O plano divulgado pela empresa reúne medidas de recuperação financeira, reorganização operacional e busca de novos mercados. A gestão pretende implementar, nos próximos 12 meses, ações como Programa de Demissão Voluntária (PDV), redução de despesas assistenciais, modernização da infraestrutura logística, monetização de ativos e venda de imóveis, uma operação com potencial estimado de R$ 1,5 bilhão.
A reestruturação da rede de atendimento prevê a revisão de agências deficitárias, podendo resultar no fechamento de até mil unidades, conforme antecipado pelo presidente da estatal, Emmanoel Rondon.
A empresa também avalia ampliar serviços vinculados ao comércio eletrônico e não descarta operações de fusões ou aquisições para recuperar competitividade no médio prazo. As diretrizes haviam sido apresentadas pela presidência no início de outubro e agora foram formalmente aprovadas pelos conselhos da estatal, sem detalhamento operacional no comunicado oficial.
A direção destaca que a universalização dos serviços postais continuará como diretriz central.

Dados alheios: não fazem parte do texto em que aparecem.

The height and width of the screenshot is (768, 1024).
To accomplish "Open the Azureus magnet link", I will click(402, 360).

A capilaridade da rede, responsável por entregas em todos os municípios, incluindo regiões remotas e operações como distribuição de livros didáticos, apoio eleitoral e logística humanitária, é citada como argumento para manter o caráter público da companhia mesmo com o pacote de ajustes.

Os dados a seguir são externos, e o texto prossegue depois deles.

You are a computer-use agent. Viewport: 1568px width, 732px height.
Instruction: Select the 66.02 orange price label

A expectativa é reduzir o déficit já em 2026 e voltar ao lucro em 2027. Os principais riscos mapeados por analistas incluem a dependência da operação de crédito num ambiente de juros elevados, a execução da venda de ativos em mercado instável e a necessidade de modernização rápida diante da competição com operadores privados que expandem investimentos em logística nacional.